Gulf organizations are becoming increasingly exposed to cybersecurity risk. There is evidence that cyber-attacks are rising regionwide, while new data privacy legislation threatens hefty fines for non-compliance.
Research from multinational cybersecurity provider Kaspersky Lab says that malware attacks have risen in the UAE—they shot up by 12% in Q1 compared to Q1 2018. Over Q1 this year, around 23.4 million malware threats and 1.1 million phishing attacks were reported in the UAE—that’s an average of over 12,000 threats daily. The report also states that more than 150 million malware attacks took place across the Middle East, Turkey and Africa region during Q1 alone, representing an average of 1.6 million attacks per day, an alarming 108% increase over Q1 2018.
On August 1, Bahrain’s Personal Data Protection Law came into force with heavy fines for companies in breach. Increased regulation is now also a fact of UAE business life, with the emirates recently enacting a National Cybersecurity Strategy, and the Dubai International Financial Centre issuing a public consultation paper for input into its planned data protection law intended to reflect the principles and concepts of Europe’s GDPR.
The reality of legal breaches became clear recently with British Airways fined $220 million for a GDPR breach in which hackers stole the personal data of half a million of the airline’s customers. Hotel chain Marriott was then fined $124 million for failing to protect customer data after hackers stole the records of 339 million of its guests.
Yet the fines only scratch the surface when it comes to the real cost of these breaches. There is also the potential for damages claims from customers, legal costs, administrative time, investigation costs and the cost of repairing reputational damage to be considered.
Analysts warn that risks are not always external, but can also be internal, citing that human error is behind 18% of data breaches in Saudi Arabia and the UAE. Risks can also come from deliberate acts by rogue staff with network access or access to confidential data.
The risks are great, but the good news is that today they can be insured against. Several types of insurance are geared towards financial losses that businesses incur. These include directors’ and officers’ insurance, cyber-insurance, professional indemnity, banker’s blanket bond (BBB)—all of which cover intangible, rather than tangible losses.
One important aspect to consider is where such policies offer different coverage but can actually complement each other. For example, a cyber policy will usually exclude losses resulting from crime. Whereas a BBB policy (or equivalent) comes into its own when guarding a company’s assets against losses resulting from crime, whether internal or external. This policy will pick up the crime exclusion of the cyber policy as most BBB policies also cover losses incurred through computer manipulation, i.e. someone accessing a company’s system and stealing assets, commonly through fraudulent bank transfers.
The problem is to assess which cover is needed for a specific company, which is where broker expertise comes in. Brokers can work out where organizations are exposed. A cybersecurity assessment can ensure the right cover is customer-designed and put in place.

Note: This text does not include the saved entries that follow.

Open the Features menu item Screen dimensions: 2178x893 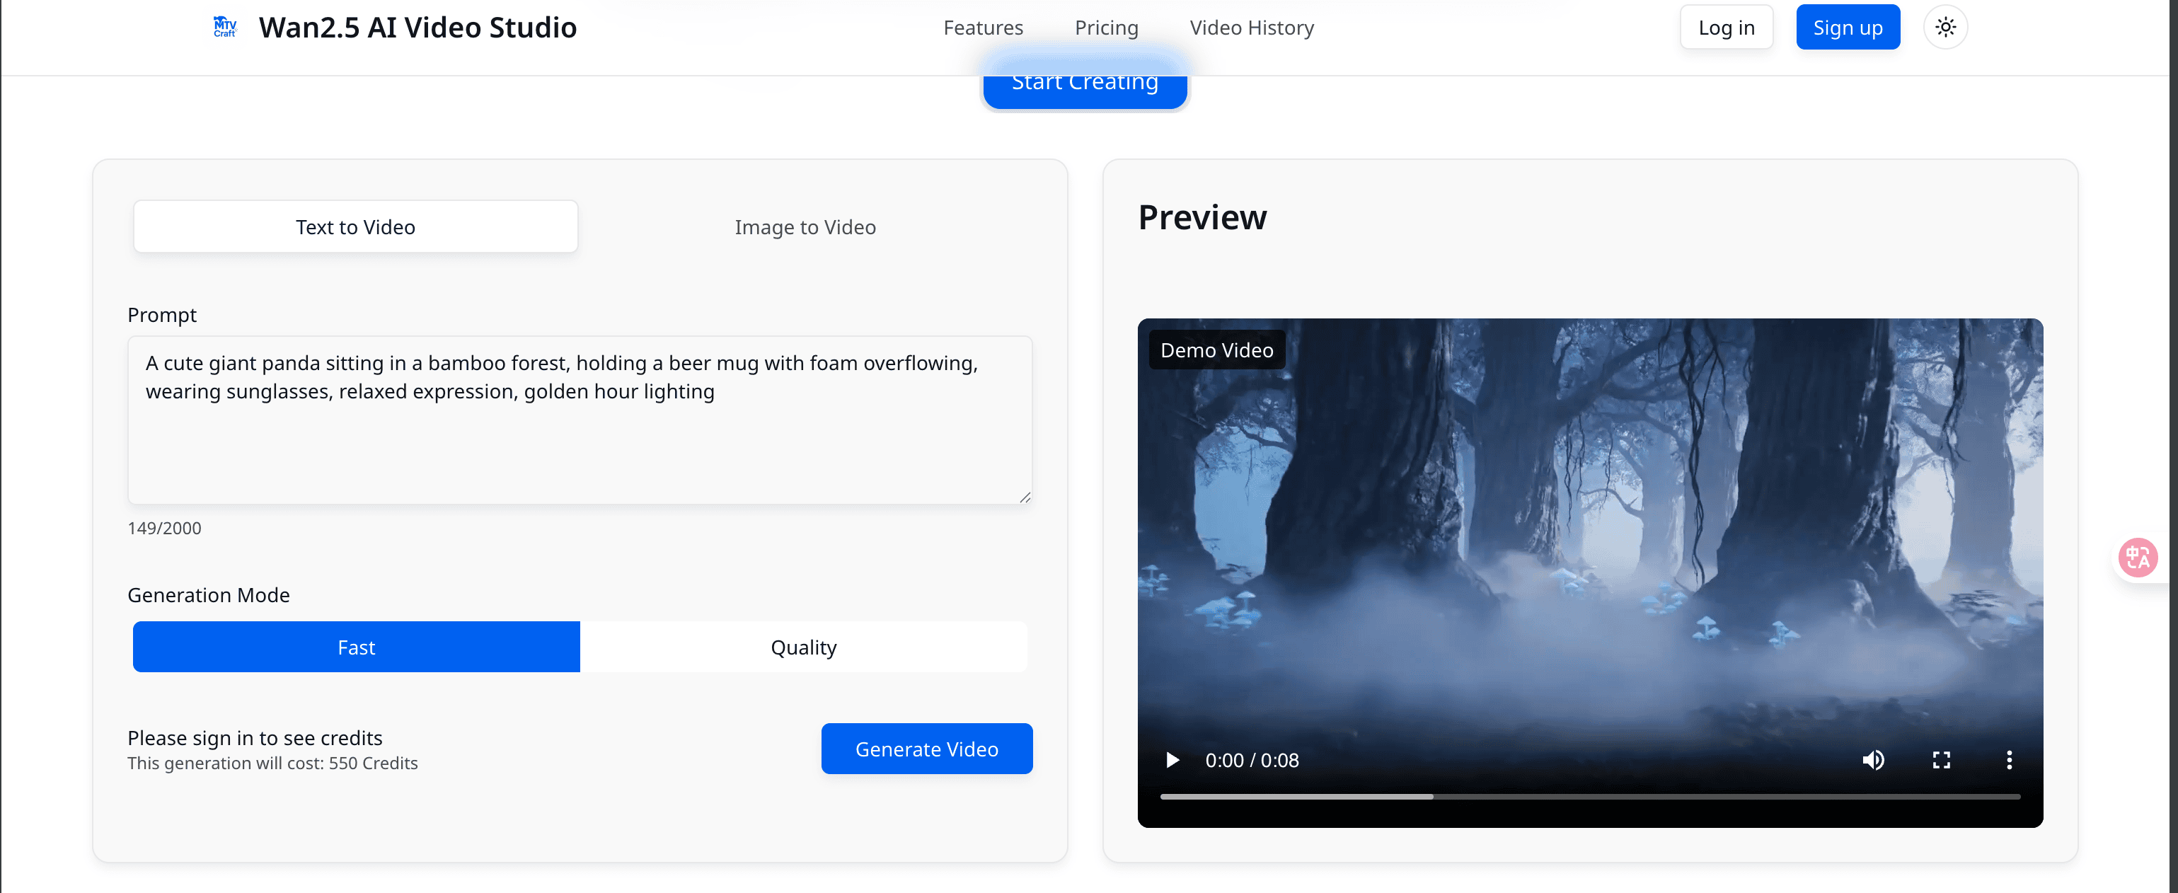point(982,28)
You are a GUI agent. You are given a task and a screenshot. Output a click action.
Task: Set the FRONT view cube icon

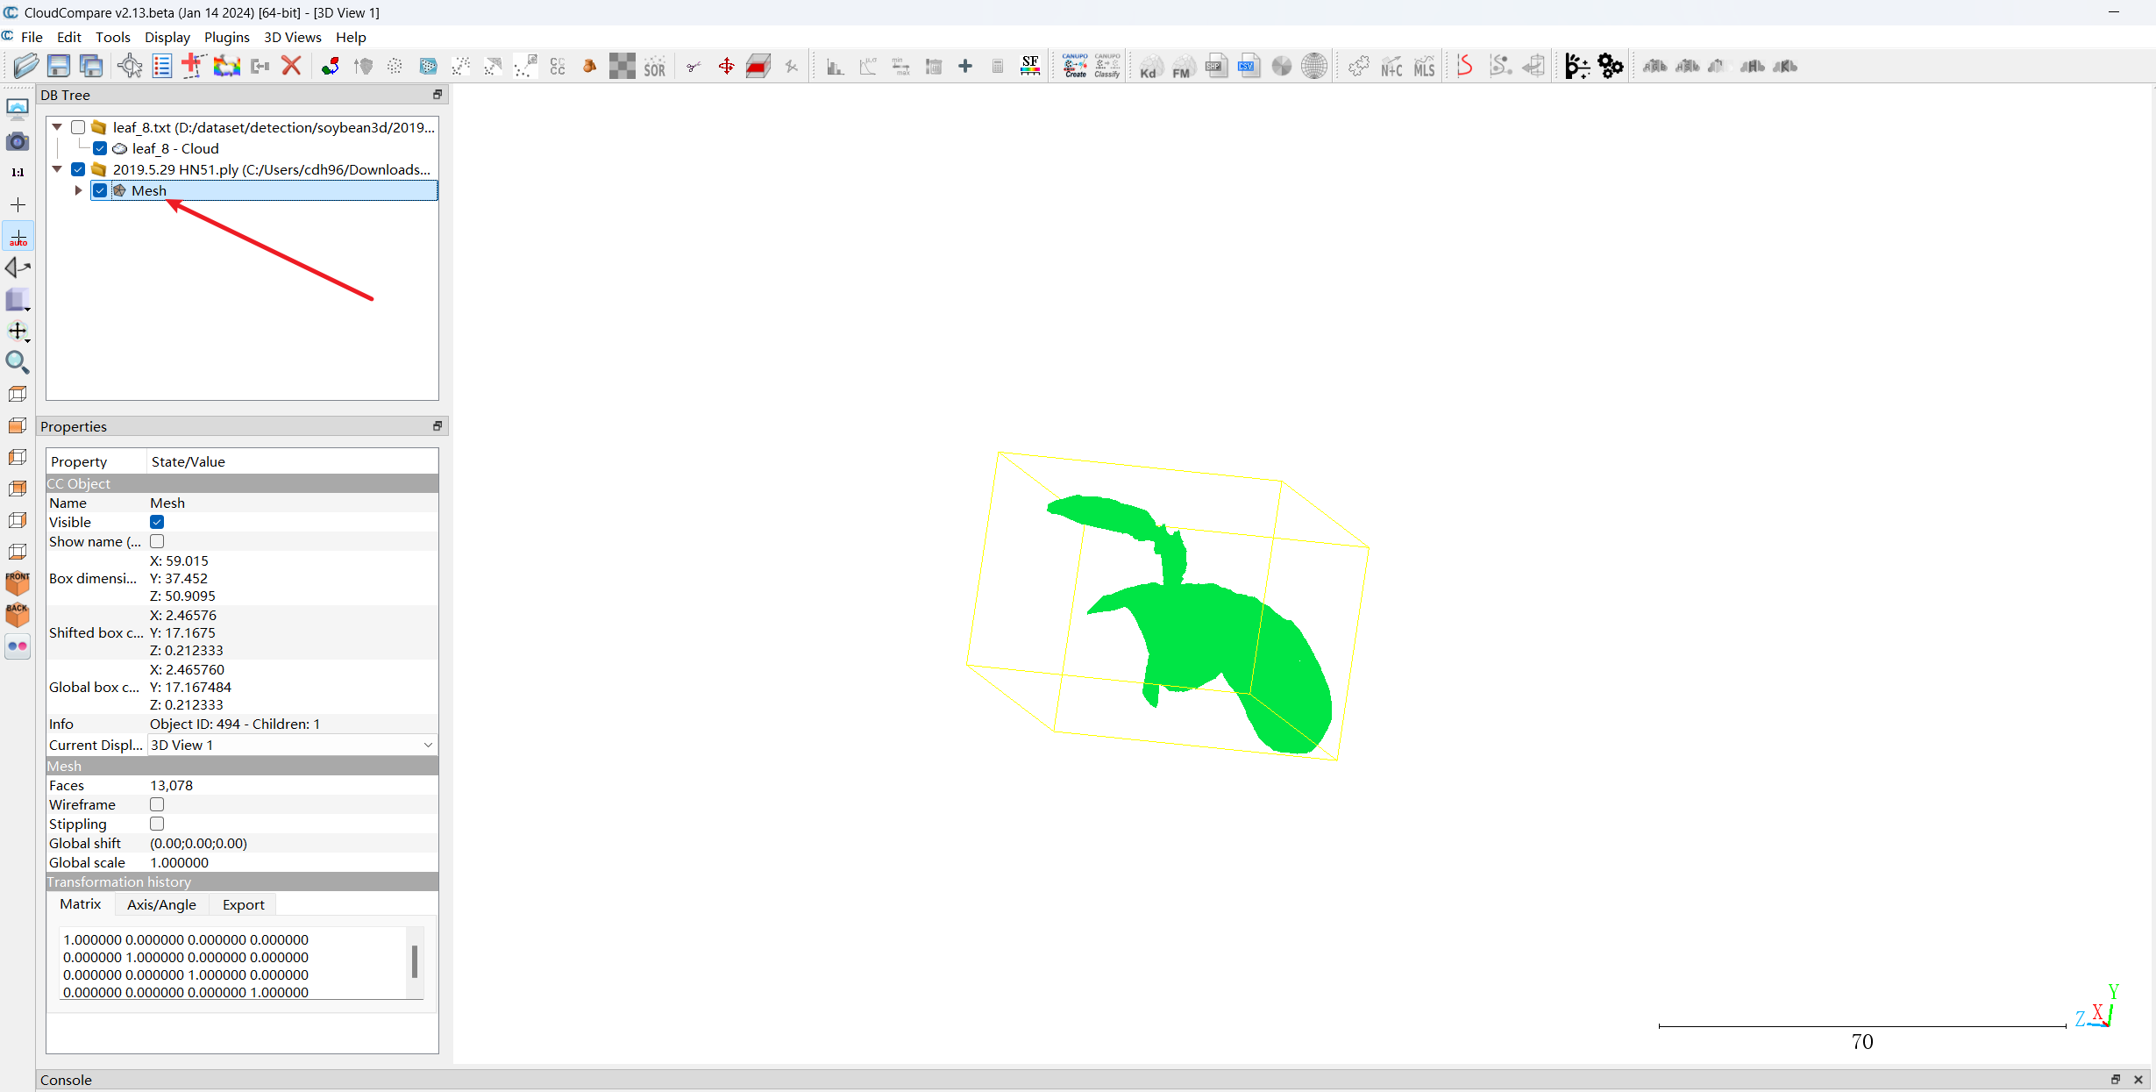click(x=18, y=582)
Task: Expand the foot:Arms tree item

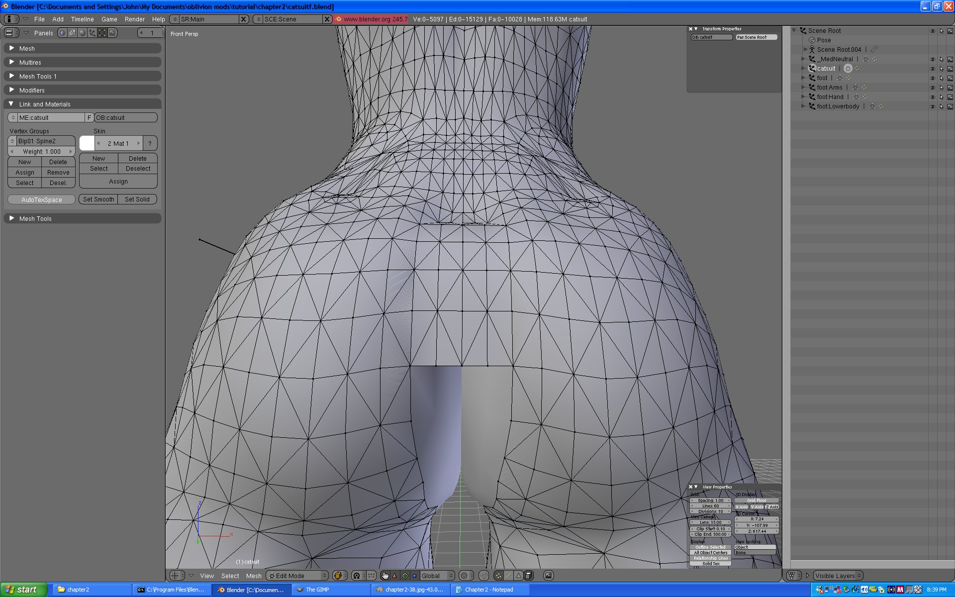Action: [803, 88]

The not-so-good news is that premiums are rising in the Middle East where the market is hardening. Reductions in regional underwriting capacity, coupled with increased cyber and BBB losses are bringing more market volatility. With less regional capacity to insure against these cyber-risks, demand for brokers with international reinsurance abilities that have access to additional markets willing to write such risks will increase.
Cyber insurance is not a silver bullet. It does not protect a company against the possibility of a cyber-attack taking place, but it can help keep organizations supported operationally and financially stable should a security breach occur. Cyber insurance is arguable now an essential layer of business continuity.